Ten years ago Dow Jones unveiled its Wealth Manager Web Services, which it described as “a revolutionary solution that enables financial firms to provide their advisors with reasons for personalized client contact integrated within the firms‘ enterprise-wide client-service applications.”
The idea back then was to provide advisors “a stream of custom communication ideas by matching stories, articles and features from award-winning sources, including Dow Jones Newswires and the Wall Street Journal, to client-specific interests and holdings,” according to a Dow Jones press release issued in September 2006.
Now Dow Jones has teamed up with content marketer Vestorly to “Integrate exclusive, licensed content powered by Dow Jones, including The Wall Street Journal, with financial advisors‘ email newsletters, websites and social media feeds.”
The idea is to enable financial advisors to “Delight their clients with content they actually want,” says Justin Wisz, CEO and co-founder of four-year-old Vestorly, which provides digital content and analytics services to financial-service firms.
For marketing expert Joe Stallings, providing content is a great way for advisors to win and keep their clients‘ loyalty – especially if comes directly from advisors.

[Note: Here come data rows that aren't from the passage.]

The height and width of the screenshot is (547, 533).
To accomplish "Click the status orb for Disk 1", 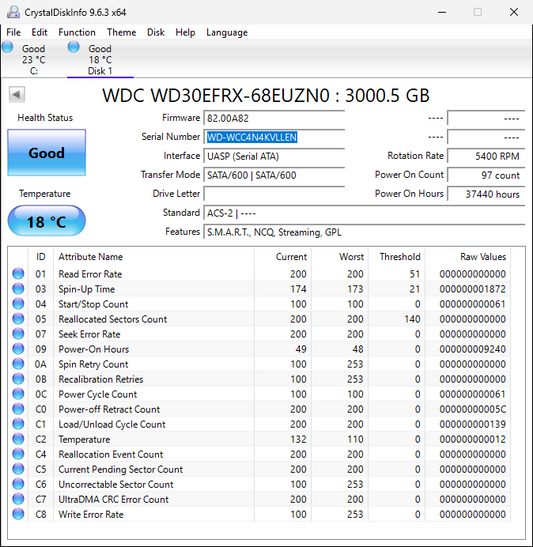I will 74,47.
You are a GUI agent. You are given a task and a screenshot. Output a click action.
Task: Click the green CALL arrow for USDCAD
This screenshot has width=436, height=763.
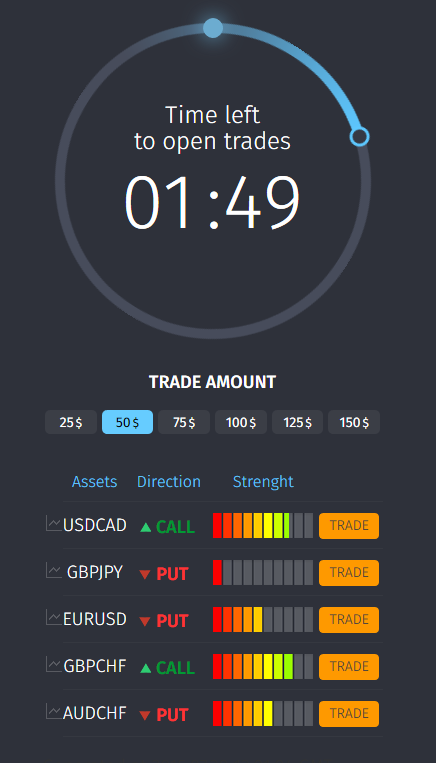point(145,527)
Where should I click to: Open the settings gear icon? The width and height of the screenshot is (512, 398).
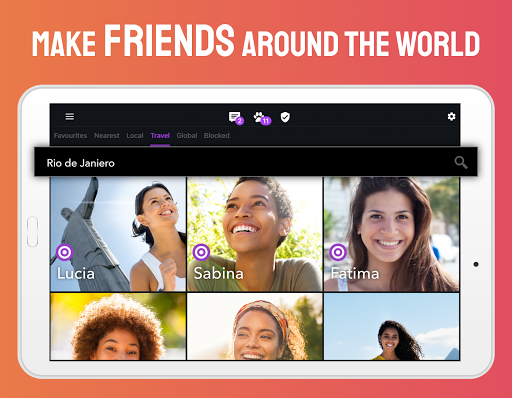click(451, 116)
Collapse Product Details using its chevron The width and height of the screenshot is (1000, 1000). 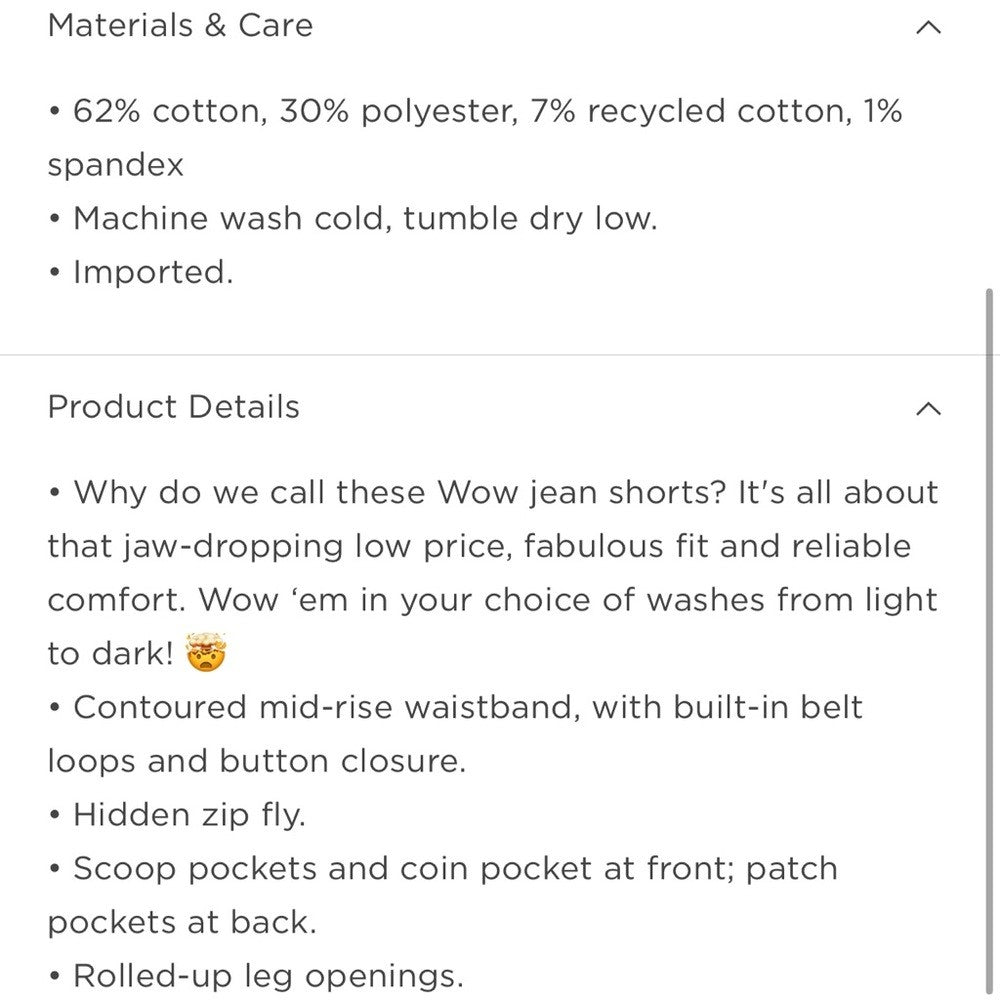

The partnership with Dow Jones looks like a winner, says Stallings, because Vestorly “By and large provides good value for the price” and Dow Jones‘ “Wall Street Journal is obviously the standard bearer of financial journalism.”
Despite a long public relations windup – which included the formation of a Wealth Management Advisory Council, which, from late 2005 through 2007, opined on things like “High-Net-Worth Hurdles in 2006” and the need for “Wealth preservation in 2008” – by early 2010 the publisher’s initial attempt to provide its content to advisors had just one taker, a sole-practitioner RIA. But this time out Dow Jones is confident things will be different.